- [What to work on]:
Exact copies of all entries are expected.

- [Records for the task]:

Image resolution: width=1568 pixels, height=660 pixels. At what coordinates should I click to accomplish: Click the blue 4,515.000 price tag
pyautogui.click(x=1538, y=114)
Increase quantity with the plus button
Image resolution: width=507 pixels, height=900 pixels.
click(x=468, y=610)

- [Solution to the problem]:
Image resolution: width=1568 pixels, height=660 pixels. At what coordinates should I click to accomplish: Click the blue 4,515.000 price tag
pyautogui.click(x=1538, y=114)
Increase quantity with the plus button
Image resolution: width=507 pixels, height=900 pixels.
click(x=468, y=610)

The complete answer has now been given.